Request
Rewrite the records with "px" in place of each "pixels", leaving everything else unchanged. Omit the pictures from your answer.

══ Provided records

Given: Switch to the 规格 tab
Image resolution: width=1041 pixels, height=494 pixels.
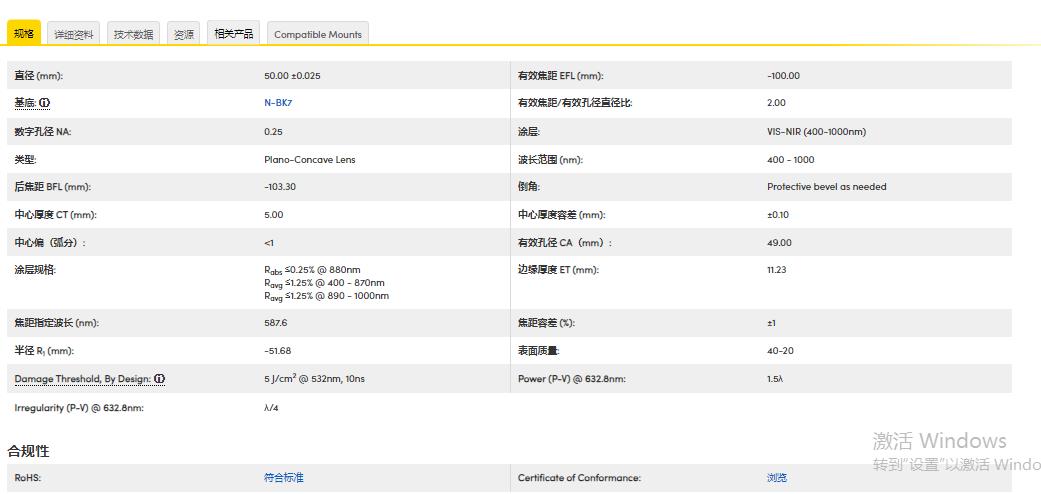Looking at the screenshot, I should 24,34.
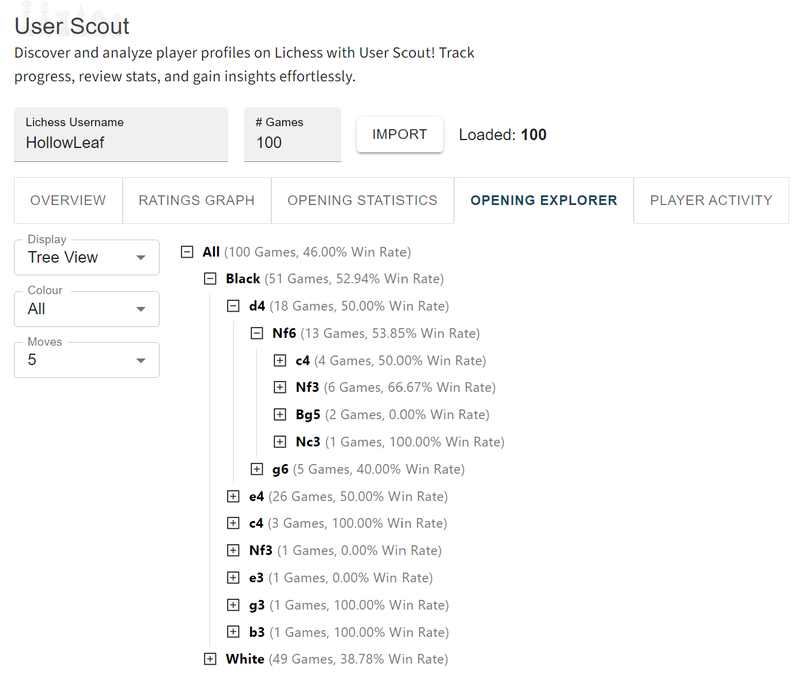Open the Colour filter dropdown
The width and height of the screenshot is (800, 683).
[86, 309]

════

Written response
Given: Switch to the 规格 tab
Image resolution: width=1041 px, height=494 px.
Looking at the screenshot, I should 24,34.
Open the Colour filter dropdown
The width and height of the screenshot is (800, 683).
[86, 309]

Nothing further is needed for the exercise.